The second thing you need is a way to convert movies to the FLV format, which has a 99% chance of being playable by the user's browser.

To do this I bought a copy of On2's Flix Standard for $39. The interface is a bit clunky but it does the trick and converts all the common video formats to FLV.

And that's it! The simplest way to embed movies in your Domino applications. It couldn't get any simpler than that.

The third thing you need to do is give the site's authors a way to upload and place the movies within the document's "body" field at a point of their choosing. This is the bit I'll be on with next and I'll let you know how I get on. I'll probably be writing a plugin for the TinyMCE editor if one doesn't exist already.

Note: I used the term streaming liberally in the above post, although I'm not sure it is streaming in the truly technical sense. You get what I mean though, right...

Comments

  1. Do you mind sharing the database in the demo?

    • avatar
    • Jake Howlett
    • Thu 24 Apr 2008 06:34 AM

    I don't mind Robert but it would be easier for you to recreate it than for me to share it. There's nothing to it at all.

    Jake

  2. Hello Jake

    Riva FLV Encoder is a free convertor

  3. Check out 'Anarchy Media Player'. It is a combination of the above FLV player and some JavaScript and a few other bits and bobs.

    It will allow you to just add a link to the media on your webpage and the scripts will replace the links with the code for the correct player so you have more options on media types to display. ( Mp3, FLV, Mov, Wmv etc ).

    I added this to BlogSphere V3 beta 8, although I did update the individual components in AMP to their latest versions to make it better.

    • avatar
    • Rob
    • Thu 24 Apr 2008 01:01 PM

    I've hosted video that was fed from my Domino host but it was slow and cost me the bandwidth. I've found it much easier to use one of the many free web hosting services.

    You will find a mix of videos on my web site hosted by several services, but I've been using blip.tv for the most part. Click on the "News" link for the latest stuff.

    Here are the steps I suggest:

    1. Go to blip.tv and set up a free account.

    2. Upload your video in whatever format you have. They will convert it to Flash.

    3. Go to your blip.tv show page. For example, mine is shaverassociates.blip.tv.

    5. Click on the "Syndicate Show" button.

    6. Configure the player and click the "Update Player Code" button.

    7. Copy the HTML embed code and paste it into your web site.

    On my web site the pages have a rich text field. I edit that in my Notes Client, paste the HTML embed code into it and then mark it as Pass-through HTML. (I do put <center> tags around the code too.)
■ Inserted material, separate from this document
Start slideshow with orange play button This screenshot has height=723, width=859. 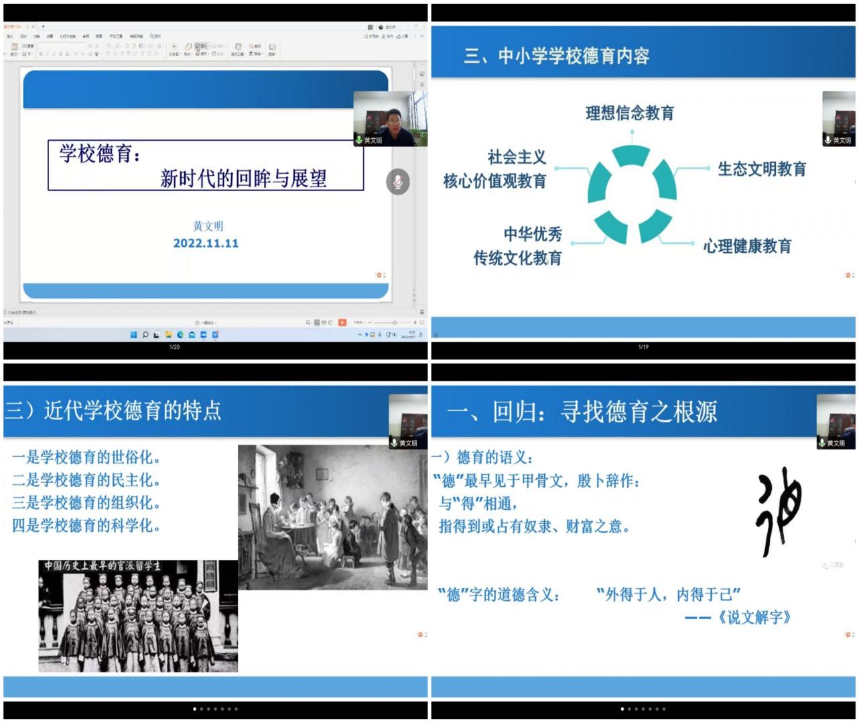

    The good part about doing this is you make it easy for anybody to embed your video in their web page. That's what makes it possible for it to become "viral". Just be sure to put your web site URL in the video's credits or visible somewhere.

    Oh and blip.tv has lots of features to help distribute your video to other places. For example I record and upload the Sunday talk from our church and blip.tv sends it on to the church iTunes account. Most of our listeners come through iTunes.

    Feel free to contact me directly if you want more info.

    Peace,

    Rob:-]

    • avatar
    • Patrick Ryan
    • Fri 25 Apr 2008 08:20 AM

    Jake,

    If you want a way to play movies without the pain of re-jigging your page layouts (to add an area for the player), check out ShadowBox at {Link}

    One of the coolest components I've seen in a long time.

    • avatar
    • Alastair Grant
    • Fri 25 Apr 2008 08:56 AM

    Funny as was just looking at that very same package this week too.. the other one to take a look at is flowplayer.org

    I've got JW's picking up a list of media files to play and rotate based on an XML view that domino generates (using rss categorised view feed based on ferdys blogo not (wqofeed) ).

    I see you got the swfObject working also. Good work.